Я молчу, но мне хочется смеяться. Шито белыми нитками. Начинаю немного понимать подобную политику. Немцы оставляют нам свободу передвижения, хотят вычленить вредные для них элементы и не морочить себе голову остальными, передав их под контроль маркизы в «ее» приютах и переложив бремя финансово-социального обеспечения на французов. У них есть дела поважнее, чем несколько сотен поляков. А господин советник намеренно все усложняет, играет, видимо, для того, чтобы выглядеть занятым и чтобы его не взяли в армию. Кто ему неудобен, того он сажает. Благодаря своему «дружелюбию» он окружен множеством преданных осведомителей, всё знает, и в результате наши отношения с немцами спокойно-неопределенные. Разговор продолжается.
— Что вы знаете о продаже шуб госпожой маркизой?
— Вообще ничего не знаю.
— Ах, так вы свидетельствуете в ее пользу?
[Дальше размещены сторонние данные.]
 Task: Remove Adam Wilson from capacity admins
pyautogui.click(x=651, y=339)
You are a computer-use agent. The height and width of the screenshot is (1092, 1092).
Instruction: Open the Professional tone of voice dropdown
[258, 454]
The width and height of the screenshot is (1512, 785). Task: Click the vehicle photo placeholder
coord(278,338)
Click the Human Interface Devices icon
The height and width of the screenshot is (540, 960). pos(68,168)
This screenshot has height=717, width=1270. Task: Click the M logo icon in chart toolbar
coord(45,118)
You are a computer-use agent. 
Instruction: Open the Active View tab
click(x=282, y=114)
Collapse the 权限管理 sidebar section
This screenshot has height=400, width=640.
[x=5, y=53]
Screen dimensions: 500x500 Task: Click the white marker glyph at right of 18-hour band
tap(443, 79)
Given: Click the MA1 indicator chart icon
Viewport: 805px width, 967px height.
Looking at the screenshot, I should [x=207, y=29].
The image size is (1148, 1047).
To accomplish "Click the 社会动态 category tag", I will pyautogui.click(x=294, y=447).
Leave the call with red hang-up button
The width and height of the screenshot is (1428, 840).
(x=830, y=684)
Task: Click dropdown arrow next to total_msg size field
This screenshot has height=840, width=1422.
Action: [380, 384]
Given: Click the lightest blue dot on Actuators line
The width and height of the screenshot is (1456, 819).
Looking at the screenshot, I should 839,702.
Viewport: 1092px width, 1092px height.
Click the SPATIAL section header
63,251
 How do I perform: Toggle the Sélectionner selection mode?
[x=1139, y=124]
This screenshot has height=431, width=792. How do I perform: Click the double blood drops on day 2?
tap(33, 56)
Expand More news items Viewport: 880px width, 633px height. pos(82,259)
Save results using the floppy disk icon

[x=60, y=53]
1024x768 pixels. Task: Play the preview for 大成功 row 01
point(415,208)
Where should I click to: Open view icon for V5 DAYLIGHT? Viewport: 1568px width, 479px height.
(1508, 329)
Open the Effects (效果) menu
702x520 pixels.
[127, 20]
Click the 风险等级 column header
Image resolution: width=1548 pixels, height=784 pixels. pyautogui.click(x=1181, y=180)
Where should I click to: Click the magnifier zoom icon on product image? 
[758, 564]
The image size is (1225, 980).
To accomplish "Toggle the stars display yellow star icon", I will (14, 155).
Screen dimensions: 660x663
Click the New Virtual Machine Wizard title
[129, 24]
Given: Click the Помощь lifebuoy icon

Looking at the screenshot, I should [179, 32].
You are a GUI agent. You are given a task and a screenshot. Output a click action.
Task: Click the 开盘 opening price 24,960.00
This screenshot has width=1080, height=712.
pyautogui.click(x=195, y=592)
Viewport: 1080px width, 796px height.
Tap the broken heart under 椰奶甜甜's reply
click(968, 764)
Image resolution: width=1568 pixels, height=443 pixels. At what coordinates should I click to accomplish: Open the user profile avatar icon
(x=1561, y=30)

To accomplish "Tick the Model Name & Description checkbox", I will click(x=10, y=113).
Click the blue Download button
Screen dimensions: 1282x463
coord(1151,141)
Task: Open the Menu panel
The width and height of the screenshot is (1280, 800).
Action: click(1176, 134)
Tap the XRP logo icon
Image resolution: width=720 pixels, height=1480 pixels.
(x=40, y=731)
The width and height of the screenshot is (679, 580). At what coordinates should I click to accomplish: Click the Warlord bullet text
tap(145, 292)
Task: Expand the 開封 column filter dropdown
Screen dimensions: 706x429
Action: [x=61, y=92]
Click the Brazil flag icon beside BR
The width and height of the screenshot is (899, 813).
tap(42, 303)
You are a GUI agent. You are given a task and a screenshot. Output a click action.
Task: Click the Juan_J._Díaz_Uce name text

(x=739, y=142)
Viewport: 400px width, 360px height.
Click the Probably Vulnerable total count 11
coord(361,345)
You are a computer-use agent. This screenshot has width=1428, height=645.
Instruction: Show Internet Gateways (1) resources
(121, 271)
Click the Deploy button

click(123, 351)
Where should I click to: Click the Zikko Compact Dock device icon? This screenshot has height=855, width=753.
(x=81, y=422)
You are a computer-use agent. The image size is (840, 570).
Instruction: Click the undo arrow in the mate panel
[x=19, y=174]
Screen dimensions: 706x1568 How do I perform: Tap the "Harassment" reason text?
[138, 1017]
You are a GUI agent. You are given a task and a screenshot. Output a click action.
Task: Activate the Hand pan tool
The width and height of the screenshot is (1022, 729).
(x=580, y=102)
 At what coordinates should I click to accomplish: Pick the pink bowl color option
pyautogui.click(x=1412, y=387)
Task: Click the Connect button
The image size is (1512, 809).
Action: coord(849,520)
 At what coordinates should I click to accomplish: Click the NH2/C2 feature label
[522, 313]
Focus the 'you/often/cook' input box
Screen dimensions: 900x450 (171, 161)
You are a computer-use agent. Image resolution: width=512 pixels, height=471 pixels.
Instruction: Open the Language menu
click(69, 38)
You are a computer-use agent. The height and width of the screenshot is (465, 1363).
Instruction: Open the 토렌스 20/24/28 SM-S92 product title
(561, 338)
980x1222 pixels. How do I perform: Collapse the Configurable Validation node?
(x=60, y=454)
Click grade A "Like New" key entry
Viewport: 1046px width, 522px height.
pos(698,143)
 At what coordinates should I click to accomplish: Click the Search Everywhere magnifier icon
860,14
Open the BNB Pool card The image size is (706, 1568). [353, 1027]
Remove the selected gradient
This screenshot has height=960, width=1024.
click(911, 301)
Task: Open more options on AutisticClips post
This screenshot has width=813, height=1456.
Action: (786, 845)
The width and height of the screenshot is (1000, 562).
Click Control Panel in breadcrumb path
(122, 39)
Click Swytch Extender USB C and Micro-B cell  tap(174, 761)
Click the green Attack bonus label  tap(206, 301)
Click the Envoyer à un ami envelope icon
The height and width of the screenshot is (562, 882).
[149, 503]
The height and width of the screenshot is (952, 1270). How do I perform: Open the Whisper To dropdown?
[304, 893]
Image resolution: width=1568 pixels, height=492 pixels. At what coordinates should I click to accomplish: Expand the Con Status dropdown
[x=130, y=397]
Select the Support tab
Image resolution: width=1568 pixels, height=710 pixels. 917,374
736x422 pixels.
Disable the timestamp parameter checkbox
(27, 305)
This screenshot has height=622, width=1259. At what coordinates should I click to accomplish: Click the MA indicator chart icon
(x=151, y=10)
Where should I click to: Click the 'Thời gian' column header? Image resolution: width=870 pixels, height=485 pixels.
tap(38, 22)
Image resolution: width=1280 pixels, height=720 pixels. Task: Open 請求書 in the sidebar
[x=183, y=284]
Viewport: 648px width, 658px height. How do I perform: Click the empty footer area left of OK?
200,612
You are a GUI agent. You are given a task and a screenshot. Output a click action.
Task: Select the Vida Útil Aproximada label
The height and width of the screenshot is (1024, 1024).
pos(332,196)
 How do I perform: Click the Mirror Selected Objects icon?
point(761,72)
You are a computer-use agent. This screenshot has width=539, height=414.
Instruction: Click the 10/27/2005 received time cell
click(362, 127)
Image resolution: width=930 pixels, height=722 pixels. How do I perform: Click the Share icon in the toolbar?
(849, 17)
— Ничего я не свидетельствую.
Он все записал по-немецки и прочел мне вслух. Я подписал. Господин советник является единственным представителем немцев и нашим «добрым гением». Никакие другие немецкие власти нами не занимаются — только ОН. Так все и тянется.
22.12.1940
Наверное, нет ничего более невыносимого, когда люди, которых не переносишь, дают так называемые добрые советы и эти советы оказываются действительно добрыми.
23.12.1940
Грустно. Нет чувства праздника. Я думаю о тех немногих, ради которых стоит жить и пережить все это. Холодно и серо. Дождь со снегом хлещет по оконному стеклу, испытывая его на прочность. Над Сеной и около церкви Мадлен продают елки. Я хотел купить, но очень дорого. Сижу у печки и читаю свои заметки с юга. Пытаться описать Южную Францию — все равно что рисовать солнце чернилами. Мне хочется писать о ней без конца; особенно сейчас. Ветер бьет в дверь, проникает во все щели, стучит в окно каплями дождя или внезапно покрывает крыши пластами снега, летящими издалека и как будто подхваченными с земли. Грязные ошметки, разносимые ветром из мусорных баков.
Одиночество. Острая боль одиночества. Не хватает смеха, суматохи, оживления. Хуже, чем одиночество; полная пустота, подчеркивающая чуждость всего вокруг. Ты ни к чему не привязан, ни с кем не связан. Мы одни, и оба держимся друг за друга, как за мачту на корабле во время шторма. Круглый год можно не чувствовать одиночества, можно даже радоваться ему; а сейчас больно.
24.12.1940, около двенадцати
Был вечер, как любой другой. Я натопил, и в комнате тепло. Мы умылись в нашей кастрюльке, и Бася легла в постель. Она очень устала. Я придвинул стол, сел, нарядно одетый. На столе мы разложили фотографии и преломили облатку{134}, глядя на них. Мы ели сардины, борщ с ушками, финики. И тогда я сделал ей сюрприз и вытащил бутылку шампанского. Она улыбнулась, поцеловала меня: «Как хорошо, что ты помнишь…» И хотя Бася любит шампанское, она не стала пить. Я отвернулся, чтобы она не видела, что у меня в глазах слезы. Мне было действительно грустно. Я не выстрелил шампанским, тихо вытащил пробку. За окнами стонал ветер и непременно хотел ворваться в комнату. Почти всю бутылку я выпил сам, закусывая финиками и куря трубку. Время от времени потрескивает свеча, и громко тикает будильник. «Который час?» Я погладил ее по голове. «Спи, — он пройдет, и придут другие…»
1941
3.1.1941
Мы на Рёйи в НАШЕЙ КОМНАТЕ. Стоило немало… Утром я встал и поехал в Польский дом к Тадеушу. Было сумеречно. Вхожу в их комнату. Тадзио еще спит. Игелка уже встал и возится с чем-то, Боруц в постели и дремлет. Игелка приветствовал меня возгласом: «Пан Б., от Тадеуша сегодня не будет толку, он вернулся в два часа ночи абсолютно в стельку».
Пытаюсь разбудить Тадзио. «А-а-а-а, Ендрусь, уже едем. Во напился. Сейчас оденусь и иду за тележкой». И правда, встал и начал копошиться. Другие двое подтрунивали над ним, а он, полупьяный, огрызался. Я его знаю, даже если он пьян, по нему незаметно.